L’ouvrage en broché, dont les pages de garde sont tapissées d’un papier délicatement fleuri vieil or au format de 30 cm x 28 cm, s’approche de la figure parfaite, presque carrée. Chris Van Allsburg renoue avec une tradition d’excellence, dans la lignée des artistes britanniques dont Arthur Rackham (1867-1939), « L’enchanteur bien-aimé », et surtout de Sir John Tenniel (1820-1914). En effet, ce récit magique, au texte bien tourné, dont la première lettre de chaque page est une initiale enluminée, est fortement rattaché à l’univers onirique des contes, du fabuleux auquel les enfants croient, fabuleux capable de tout transformer, de défier le réel, le quotidien, car sans frontière, uniquement objet secret de l’imaginaire. L’aventure va donc commencer grâce au chien Fritz, un Bull terrier facétieux, à tête ovoïde et à l’œil taché de noir, promené par un petit garçon.
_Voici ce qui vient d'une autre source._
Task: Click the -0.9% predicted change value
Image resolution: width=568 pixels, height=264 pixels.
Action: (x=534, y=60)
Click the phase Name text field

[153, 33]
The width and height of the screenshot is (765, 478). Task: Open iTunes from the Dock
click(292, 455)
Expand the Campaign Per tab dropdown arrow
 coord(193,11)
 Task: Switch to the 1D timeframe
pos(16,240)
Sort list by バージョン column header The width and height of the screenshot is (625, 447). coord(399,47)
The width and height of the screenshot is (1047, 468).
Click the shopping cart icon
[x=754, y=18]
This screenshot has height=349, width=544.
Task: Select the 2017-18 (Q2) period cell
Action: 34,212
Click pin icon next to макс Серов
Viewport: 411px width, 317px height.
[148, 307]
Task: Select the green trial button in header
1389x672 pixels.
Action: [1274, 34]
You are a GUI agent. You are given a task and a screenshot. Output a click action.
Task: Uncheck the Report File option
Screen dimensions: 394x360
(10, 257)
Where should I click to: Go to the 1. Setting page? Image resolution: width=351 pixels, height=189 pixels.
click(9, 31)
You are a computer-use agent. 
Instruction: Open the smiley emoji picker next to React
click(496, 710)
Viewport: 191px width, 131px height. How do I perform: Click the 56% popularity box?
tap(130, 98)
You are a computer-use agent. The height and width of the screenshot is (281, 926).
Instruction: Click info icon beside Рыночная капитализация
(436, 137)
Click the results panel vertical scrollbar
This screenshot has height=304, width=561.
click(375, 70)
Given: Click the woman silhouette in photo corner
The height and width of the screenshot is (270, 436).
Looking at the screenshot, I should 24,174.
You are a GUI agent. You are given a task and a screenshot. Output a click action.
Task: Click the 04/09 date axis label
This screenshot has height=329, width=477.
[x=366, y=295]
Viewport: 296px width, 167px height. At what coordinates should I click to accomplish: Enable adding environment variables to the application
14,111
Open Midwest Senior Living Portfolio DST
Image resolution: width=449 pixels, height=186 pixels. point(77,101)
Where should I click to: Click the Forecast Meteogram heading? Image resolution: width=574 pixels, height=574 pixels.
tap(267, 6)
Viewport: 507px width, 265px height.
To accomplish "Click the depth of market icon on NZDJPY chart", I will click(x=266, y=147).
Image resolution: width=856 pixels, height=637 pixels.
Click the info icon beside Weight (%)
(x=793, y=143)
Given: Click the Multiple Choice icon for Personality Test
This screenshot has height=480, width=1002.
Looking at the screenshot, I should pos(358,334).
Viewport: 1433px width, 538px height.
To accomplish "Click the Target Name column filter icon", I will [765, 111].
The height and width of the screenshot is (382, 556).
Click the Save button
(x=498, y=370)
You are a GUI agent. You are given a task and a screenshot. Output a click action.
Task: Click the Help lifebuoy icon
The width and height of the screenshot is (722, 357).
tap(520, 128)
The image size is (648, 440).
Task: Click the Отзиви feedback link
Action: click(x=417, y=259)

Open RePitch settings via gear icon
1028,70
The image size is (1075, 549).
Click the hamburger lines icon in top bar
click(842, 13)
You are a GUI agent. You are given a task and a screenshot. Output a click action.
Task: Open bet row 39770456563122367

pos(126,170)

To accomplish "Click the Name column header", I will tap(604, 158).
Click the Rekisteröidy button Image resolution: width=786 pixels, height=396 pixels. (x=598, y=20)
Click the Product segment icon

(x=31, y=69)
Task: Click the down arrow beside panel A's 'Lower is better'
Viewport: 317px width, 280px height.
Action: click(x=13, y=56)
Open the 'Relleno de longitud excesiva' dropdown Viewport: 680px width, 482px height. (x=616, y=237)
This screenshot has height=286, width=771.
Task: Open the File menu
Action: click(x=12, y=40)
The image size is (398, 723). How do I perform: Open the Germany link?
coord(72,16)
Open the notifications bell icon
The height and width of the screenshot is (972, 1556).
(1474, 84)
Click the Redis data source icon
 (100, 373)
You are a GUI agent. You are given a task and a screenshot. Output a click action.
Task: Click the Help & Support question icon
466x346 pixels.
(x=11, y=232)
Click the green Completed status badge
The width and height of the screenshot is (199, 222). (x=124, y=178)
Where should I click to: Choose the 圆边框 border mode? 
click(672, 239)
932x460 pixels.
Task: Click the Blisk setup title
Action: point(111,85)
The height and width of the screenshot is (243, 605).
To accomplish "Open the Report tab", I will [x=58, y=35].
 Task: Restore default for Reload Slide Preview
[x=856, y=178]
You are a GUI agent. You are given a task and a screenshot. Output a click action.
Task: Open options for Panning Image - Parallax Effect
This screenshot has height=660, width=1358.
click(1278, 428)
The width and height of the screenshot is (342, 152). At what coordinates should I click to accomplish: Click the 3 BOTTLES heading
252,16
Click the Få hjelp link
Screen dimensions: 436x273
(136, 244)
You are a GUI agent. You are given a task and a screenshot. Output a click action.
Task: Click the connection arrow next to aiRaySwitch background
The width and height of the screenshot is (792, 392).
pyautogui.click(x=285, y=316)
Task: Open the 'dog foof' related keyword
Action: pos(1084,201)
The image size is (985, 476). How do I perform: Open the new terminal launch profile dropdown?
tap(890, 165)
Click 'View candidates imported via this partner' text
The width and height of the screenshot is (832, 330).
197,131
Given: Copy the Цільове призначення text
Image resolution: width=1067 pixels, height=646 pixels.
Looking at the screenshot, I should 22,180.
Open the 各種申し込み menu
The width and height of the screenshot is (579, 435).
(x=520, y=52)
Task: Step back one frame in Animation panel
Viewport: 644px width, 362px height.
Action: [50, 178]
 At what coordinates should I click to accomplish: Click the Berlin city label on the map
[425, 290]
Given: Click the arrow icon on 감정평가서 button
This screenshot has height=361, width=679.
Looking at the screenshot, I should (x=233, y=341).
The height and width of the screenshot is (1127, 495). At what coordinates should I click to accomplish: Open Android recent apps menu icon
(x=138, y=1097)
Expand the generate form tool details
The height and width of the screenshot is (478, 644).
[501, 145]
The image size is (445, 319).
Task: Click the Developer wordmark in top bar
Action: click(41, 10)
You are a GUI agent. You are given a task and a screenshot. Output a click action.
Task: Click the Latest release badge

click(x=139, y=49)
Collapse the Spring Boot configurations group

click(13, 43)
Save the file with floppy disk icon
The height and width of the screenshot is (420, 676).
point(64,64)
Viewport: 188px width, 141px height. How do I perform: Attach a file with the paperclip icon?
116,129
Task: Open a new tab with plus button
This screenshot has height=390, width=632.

Ce turbulent Canis lupus familiaris va entraîner le garçonnet, Alan, dans une dimension étrange, un monde inattendu où il est interdit aux chiens de pénétrer.
Alan, à l’habillement proche de celui d’un petit Gavroche, pantalon large et casquette, adore Fritz, le chien de mademoiselle Hester, vêtue comme une dame de la peinture de Manet – corsage rayé ou fleuri, jupe longue recouvrant les chaussures, ne sortant pas sans un chapeau. Un cadrage identique agrémente chaque illustration. La mine de plomb, le graphite, si difficiles à l’emploi car toute maladresse s’y décèle, est ici l’outil de prédilection. Les ombres portées jouent délicatement avec les reliefs, les perspectives. Les masses sont traitées en détail pour les plantes par exemple, et les percées du ciel présentent de légers coups de crayon, technique qui n’est pas sans évoquer le pointillisme de Seurat. Le génie de Chris Van Allsburg réside dans sa grammaire du dessin, qui découpe nettement chaque partie de l’espace, chaque personnage en pied. Les plans se fondent harmonieusement dans l’ensemble, traités à égalité, et les éléments se détachent dans une plasticité fluide. Les herbes, les corolles des fleurs, naturelles ou artificielles, jouxtent des damiers, s’immiscent sur le sol, le tapissent, ce qui adoucit les structures géométriques des édifices, des portes et des fenêtres. Les vues à 45 degrés des plans frontaux de l’extérieur sont souvent encadrés d’arbres feuillus, de massifs. Les intérieurs sont confortables, bien décorés.
Comme l’Alice de Lewis Carroll, Alan va pénétrer dans un jardin inconnu, entourant une habitation gigantesque, occupée par un personnage fantasque à l’air d’un riche pacha oriental. La maison américaine, avec véranda, terrasse, colonnes de bois et balustrade blanche s’oppose à la villa luxueuse du magicien, aussi énigmatique que le château de l’ogre. Une lumière étale nimbe l’atmosphère, identique à celle des peintures d’Edward Hopper, en matifie le rendu, lui confère une certaine étrangeté, qui relève de l’irréel, de l’extraordinaire. Les êtres sont également solitaires, confrontés les uns aux autres dans leurs différences, d’âge, de taille, de statut.
Les enfants, dès 5 ans, pourront admirer cette publication de qualité, découvrir que le dessin est un art autonome, qui comprend des rythmes, des nuances, des volumes, et bien des expressions. À ce propos, citons Alfred Kubin (1877-1959) : « cet art (…) symbolique [est] un assemblage de lignes aussi rigoureux qu’un système économique ». Dans Le Jardin d’Abdul Gasazi, le trait, le modelé, les nuances sombres ou plus claires forment le style de Chris Van Allsburg.